Exercise directions ->
From the listing below, keep only the lines that contain the string "screenshot", and copy each of those lines in full. Treat uppercase and lowercase letters as different when matching.

Supplied records ->

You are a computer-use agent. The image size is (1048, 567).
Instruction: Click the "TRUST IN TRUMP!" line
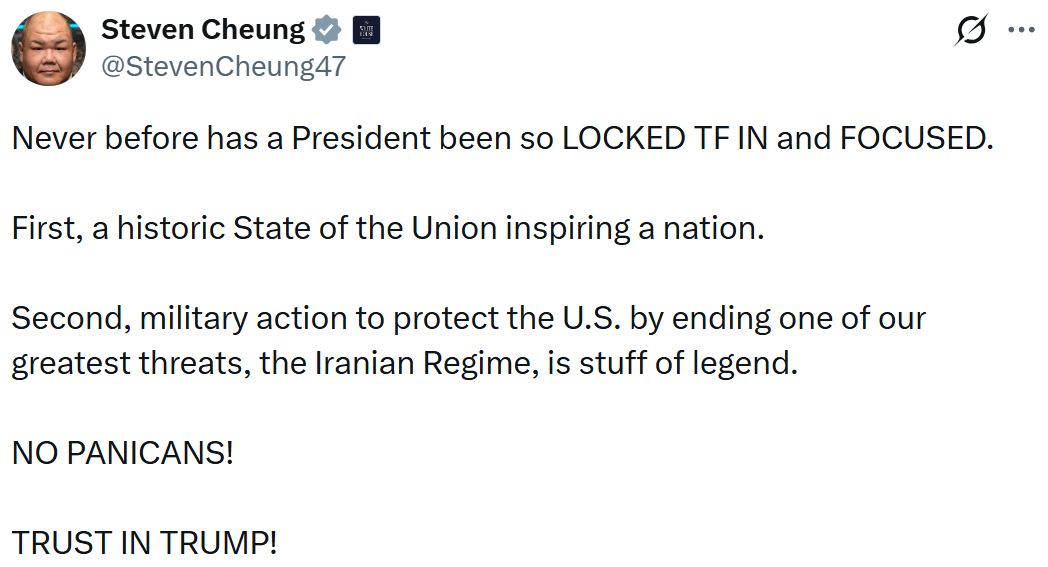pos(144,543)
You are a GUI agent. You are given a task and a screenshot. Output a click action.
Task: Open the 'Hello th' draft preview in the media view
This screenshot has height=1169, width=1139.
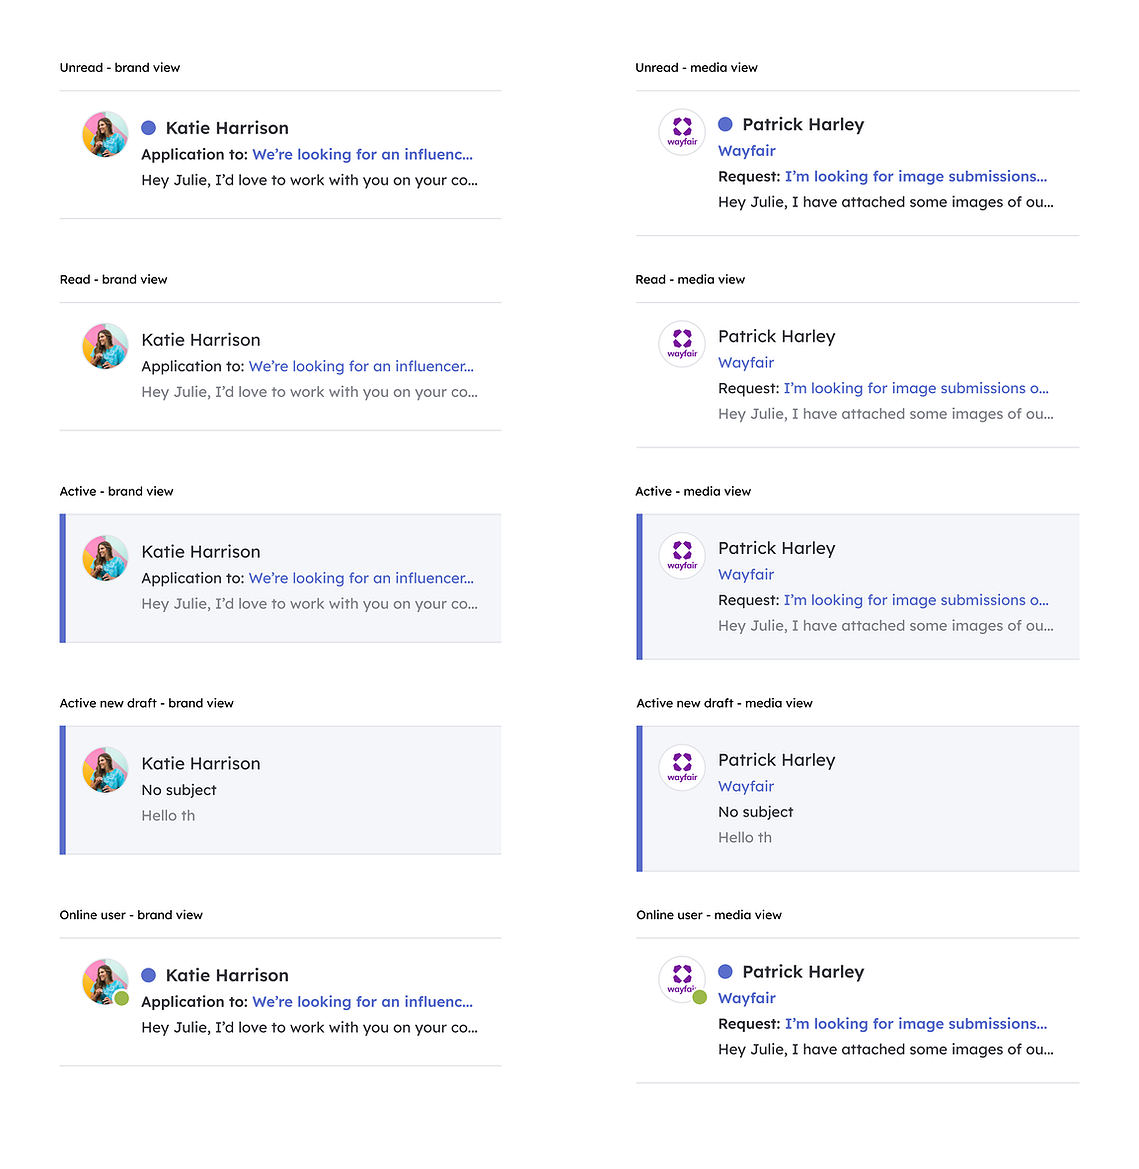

Reply ->
You are a GUI agent. You are given a task and a screenshot. Output a click action.
This screenshot has height=1169, width=1139.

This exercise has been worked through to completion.